§ **Extract to read**:
----

The Caliente Column
La Mafia: Un Millon de Rosas
By Doug Shannon (firstname.lastname@example.org)
La Mafia is showcasing a new look and playing a fresh batch of hits on its
1996 "Un Millon de Rosas" tour, named after their latest album, released in
January on Sony Discos.
Oscar de la Rosa, La Mafia's soft-spoken lead singer, no longer wears his
trademark hat and the group's style of dress has gotten classier, he said.
"When I started wearing the hat it was just for fun," he said. "But I think
some people just took it a little too far and it got to the point where
people would see me with the hat and that's the only way they would recognize
People are getting used to seeing him without the hat, but he said that
someday he'll probably start wearing it again because he likes it.
In addition to the more upscale look, the group's style has changed, said
Mando Lichtenberger, Jr., the group's keyboardist, accordionist and producer.
The cumbias on their hit albums "Estas Tocando Fuego," (1991) "Ahora y
Siempre" (1992) and "Vida" (1994) featured a metallic, pulsating bass sound,
But starting with the cumbia muy movida "Nadie" from the 1995 live album
"Exitos En Vivo" and continuing with the cumbias from their new album, such
as "Yo Me Morire," the group has dedicated itself to a more energetic rhythm,
Some people have compared the unique synthesizer bass sound on "Un Millon de
Rosas" to the snapping of a gigantic rubber band. Mando said the idea was to
give the song a 1970s funk flavor, a flavor found in songs from artists like
GEORGE CLINTON and THE GAP BAND.
The other notable change to La Mafia is their new bass player, Tim Ruiz.
He's only 19 and the ladies go crazy for him. He has a weight set in the back
of the tour bus and he's even rumored to own an Ab Roller to keep himself in
shape. He also happens to play excellent bass and has experience with jazz
and rock bands. The former bass player, Rudy Martinez, has reportedly joined
Chris Perez and some other musicians to form a rock en espan~ol group.
La Mafia's latest big hit is "Mejores Que Ella," in which Oscar dueted with
the Puerto Rican salsero Marc Anthony. The result was a fantastic ballad whose
popularity culminated in a weeklong series of sold-out shows in Puerto Rico
this summer featuring both acts.
Oscar said that although Marc is a salsero, they got along just fine.

----

§ **What the task requires**:
Resume the column on La Mafia's 1996 tour, starting right after its last sentence and keeping its voice. The lines after this point come from a separate source and are unrelated to the column on La Mafia.

§ **Data rows**:
----

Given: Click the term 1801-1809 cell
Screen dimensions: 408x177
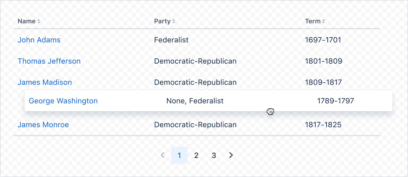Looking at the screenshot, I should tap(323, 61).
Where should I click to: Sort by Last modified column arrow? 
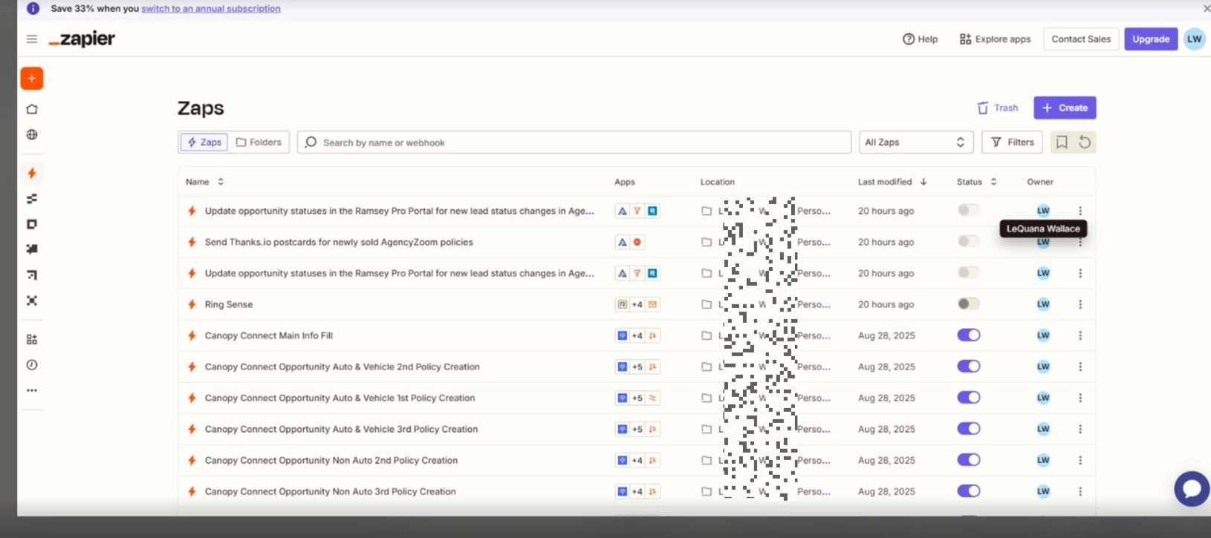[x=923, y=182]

----

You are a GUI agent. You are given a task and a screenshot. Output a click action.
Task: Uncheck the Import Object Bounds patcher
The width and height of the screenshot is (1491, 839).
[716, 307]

----

§ **Exercise output**:
"Marc Anthony is a great person," he said. "We got to talk about the different
styles of music that we have."
Since Marc and La Mafia generally don't tour together, David de la Garza teams
up with Oscar on vocals when the group performs "Mejores Que Ella" on the
Oscar said the band is going to continue promoting its current album until
1997. Next year they will start work on a new album, but they don't even know
if it will be in English or Spanish yet, he said.
While fans can't get enough of La Mafia's latest albums, fans can't get La
Mafia's classic early 80s releases at all unless they search mom-and-pop
record stores and flea markets with a fine-toothed comb, Oscar said.
Other recent projects for the band include Oscar's duet with LOS PALOMINOS,
"Ya No Existe," from their new album "Duele El Amor." In addition, the group's
two keyboardists, Mando and David de la Garza, just produced the first album
by Tejano singer CARLITO. His first single "Necesitandote" debuted at #21 on
the Antenna Magazine Tejano chart in August.
La Mafia is also the first group in its genre to start its own web page.
Mando said though he didn't write the html code for the page, he was involved
in the page design. He added that the group members really do get the messages
that fans send to them via the webpage and do their best to respond to all
questions. He said that the page, which had received over 10,000 hits by Labor
Day, was rushed to the Web before all of its sections were ready so that the
html address could be printed in the liner notes of "Un Millon De Rosas."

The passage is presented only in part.